It's time for the IN VIVO Blog's Second Annual Deal of the Year! competition. This year we're presenting awards in three categories--that's 300% more fake prizes than last year!--to highlight the most interesting and creative deal making solutions of the year. The categories are: Big Pharma Deal of the Year, M&A/Alliance Deal of the Year, and Exit/Financing Deal of the Year. We'll supply the nominations (roughly half a dozen in each category throughout December) and you, the voting public, will decide the winners (by voting early and often, commencing once we've announced all the nominees). Strap yourselves in, it's The Race for the Roger™.
True, the deal value isn't as eye-popping as Pfieth. And it doesn't have as much cleverly worded legalese as the Merck/Schering agreement. But the Roche/Genentech deal seems most likely--of the big three mergers at least--to actually work as advertised.
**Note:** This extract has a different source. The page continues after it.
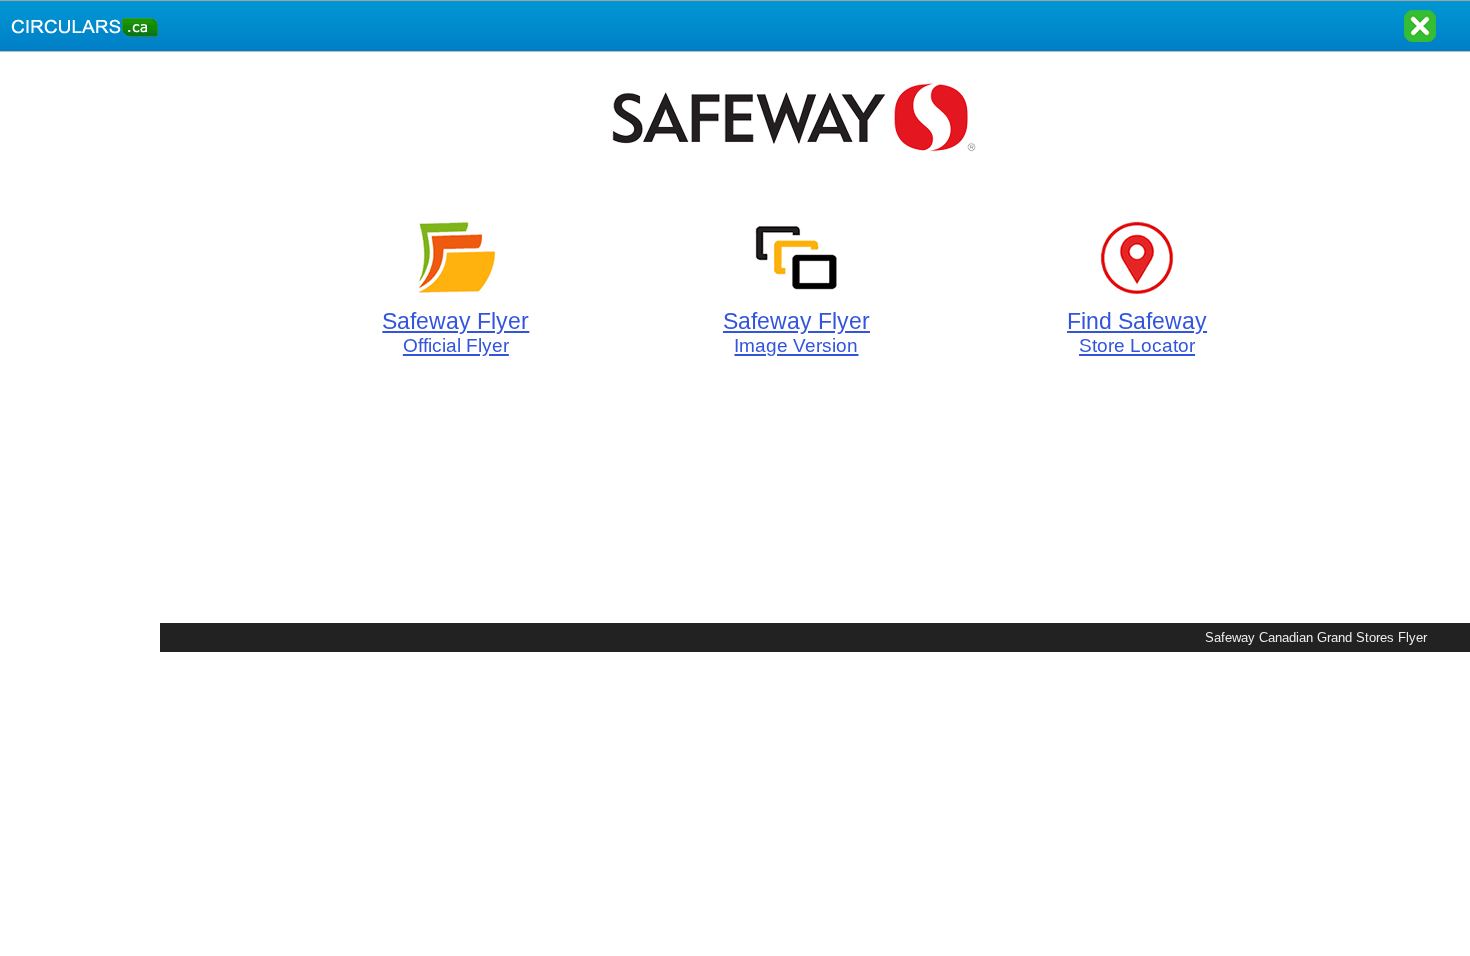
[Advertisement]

And we'd note that up till now the track record on mega-mergers isn't even up for debate. It's been abysmal.
Already heavily diversified into specialty biotech products thanks to its long-time partial ownership of Genentech, Roche doesn't need a transformative deal to move the company to the next level. Nor does it need to buy time a la Merck as it bolsters its pipeline, thanks to ex-US revenues on Genentech products. But it also can't afford to leave 100% of the US oncology market on the table anymore either and the opportunity to take Genentech private allows the company to build itself into a power-house of personalized medicine.
Thus, with its landmark agreement with Genentech already nearing a sunset, Roche made a preemptive strike, betting it would gain more by owning 100% of sales juggernauts such as Avastin and the ability to slash duplicative infrastructure than it stood to lose if the top talent at Genentech hung up their lab coats and gave up their iPhones. (And there’s no doubt some have, including David Schenkhein, Susan Desmond-Hellman, and Art Levinson.)
Is there hope that by acquiring Genentech the Big Biotech's drug hunting prowess will spill over to the Rochies? Undoubtedly. But it's a nice-to-have NOT a need-to-have part of the deal. Despite the clever and very public lexical contortions Roche CEO Severin Schwan gave in discussing this deal--especially in the early and very hostile days of negotiating--this tie-up isn't about innovation. It's about efficiency. Even as FIGs (friends of an independent Genentech) get out their voodoo dolls in protest, we'll state again that the Genentech of 2009 was a far cry from the discovery-oriented scrappy biotech with high growth prospects of yesteryear.
And the acquisition's final price tag--$95-a-share, while certainly a great deal more than the intitial $89-a-share bid price, is more than matched by the likely earnings potential of Genentech's already marketed products. Furthermore, analysts estimate the biotech's mid- to late-stage pipeline adequately supplies Roche with a pipeline reservoir through 2016.
Moreover, it's not as if Schwan and co. haven't worked overtime to preserve the semblance of Genentech's autonomy. The DNA ticker symbol may be gone, but the early R&D group still has a biz dev unit, despite the seeming overlaps that come from having two such organizations under the Roche roof. Thanks to a restructuring of the executive committee that has Genentech's head of R&D Richard Scheller reporting directly to Schwan, Genentech also has extraordinary visibility within the new organization.
So vote for Roche/Genentech for Big Pharma deal of the year. It's a transaction that's got it all: drama (the hostile-then-ultimately-friendly (sort of) offer); high stakes months-long brinkmanship (a lower than expected offer followed by an even lower offer price); and ultimately, a chance of being successful.